ちなみに害獣『鹿』『猪』『熊』『サル』の中で一番撃つのが難しいのはサルらしい(栃木県の猟師さんに聞いた話)。サルは頭がよく、一度でもサルを撃った人が山の中に入ると即座に群れの中に連絡が回り、人前から姿を消すのだ。人がサルを視認できていないとしても、サルは遠くの木の陰から人の侵入をしっかりと監視しているため、人が気づかないうちに逃げられている。さらに、たとえ人前に出たとしても身体能力も高くそう簡単に撃たせてくれない。栃木県ではサルを1匹撃つと1万6,000円の報奨金が出るらしいがサルに対して鹿の報奨金は1万2,000円。この検証金額の違いからもサルの討伐の難易度の高さがうかがえる。

 

他にもセンプリという薬草が腹痛からの恢復に用いられていたそうだ。

今では化粧品によく用いられる薬草である。

物知りおじさんに、民間薬と現代の科学的な薬はどちらが効きますかと聞くと、今の薬の方が効くと言われた。なんとなく東洋の神秘的な回答を期待してしまったのだが、そう簡単にドラマチックでスピリチュアルな展開は無い。wikiでセンプリを調べると『特に胃の疾患には効果がない』と書かれてあるし、病は気から、回復も気からといったところらしい。

 

▼センプリ▼

ja.wikipedia.org

 

物知りおじさん山を語る

「生活の基本が山。全部自分でつくっている」

山には季節に応じた作物※1もできるし、自分の体や四季の現状に応じた生活ができる。斜面に畑を作ればその分、水はけがよくなりおいしい作物が育つ。さらに薬すらも自然から調達できる山は人のオアシスだった。また、実は山の頂上は平地が多く歩きやすいらしい。平地が生活の基本になったのは国道や鉄道が通った、ここ100年足らずの間であり、本来、水害の心配がある平地よりもむしろ山の方が安全で豊かな生活ができたのだ。そのため、かつて身分の高い人たちは山の上に住んでいた。

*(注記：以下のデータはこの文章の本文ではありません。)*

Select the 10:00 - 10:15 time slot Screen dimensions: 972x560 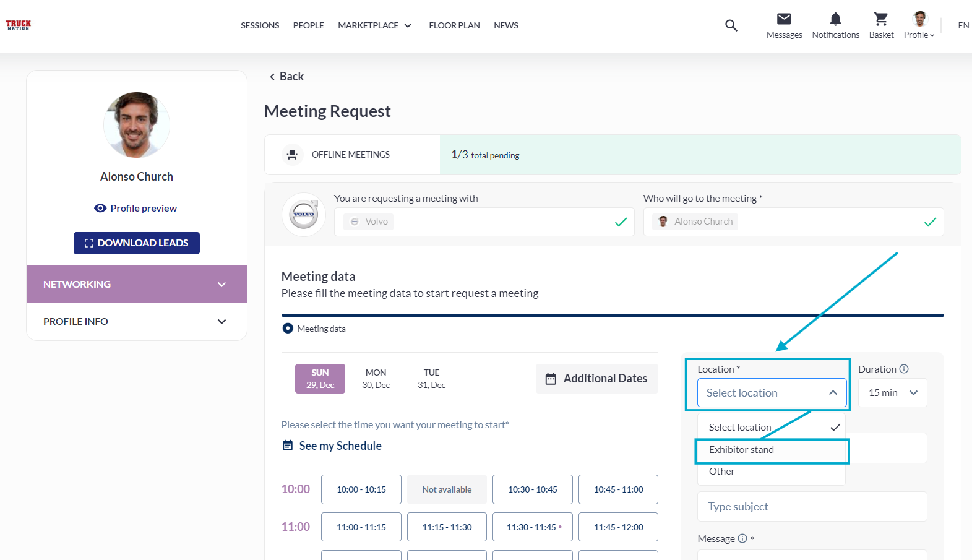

※1.自然に山に実る果実を予備食料という。豊富な食糧が実るため、戦時中でもいつも腹一杯食べられた。そういった食料事情から戦後は各地からお嫁さんが大勢嫁いできたらしい。

 

こうして考えると『高いマンションの屋上に住みたい』という人間の感覚は山での生活を遺伝子に刻んでいるからなのかもしれない。高いところに住むというのは、古から伝わる分かりやすい人のステータスで、ヒルズやミッドタウン等の高い位置に住んでいる人たちはある意味、人間の正しい本能に従っていると言えるのかもしれない。

 

この辺りでは高い所を『ソラ』と表し、山での生活を『ソラ世界』と言い、平地に住む人たちは山に登ることを『ソラに行く』と表現していた。なんとシャレた話。

 

では例えば『ソラ』という表現を使って

「俺、将来ビッグになって、ヒルズに住む」

というギラギラしたセリフを言い換えると。

 

「僕、東京で頑張ってソラに行こうと思とるけん」

徳島から東京で成り上がろうとする若者を描いた、朝の連続テレビ小説みたいなセリフになる。朝の連続テレビ小説『ソラに行く』かな。

 

ものしりおじさんの名言集

「農業によって国をおこしなさい」

 日本神話の中で『食』にまつわる神のオオゲツヒメはそう語ったという。

物知りおじさん曰くこの言葉は『人間らしい生活をするべき』という意味があるらしい。『人間らしい生活』とは体を動かし、生きるための活動、すなわち『仕事』をすることである。『仕事』とはあくまでも生活の一部であり、苦しんで行うものではない。人を苦しませる奴隷的な活動は『労働』になる。

そのため自分たちの食糧を作る農業は「苦痛やない。生き返る仕事」だという(ここに年貢といった強制や搾取が加わると『労働』、無農薬栽培といったこだわりが加わると『無謀』とかになるのだと思う)

 

「頭は生きるために使うもの。仕事をするために使わない」

結論の出ないようなことを延々と考えないといけないのは、せこい(疲れる)。そういうのはAIに任せておけばいい、おじさんそう思っちゃうなといった感じのオーナー。

とはいえ、体を動かして人間らしい仕事をするのはデスクワークに染まった人間には難しく、難しいことを処理するために職場にAIを導入させるのも今すぐには難しいし、AIに仕事を奪われる可能性もある。状況はすぐには変わらない上に先行きは不安である。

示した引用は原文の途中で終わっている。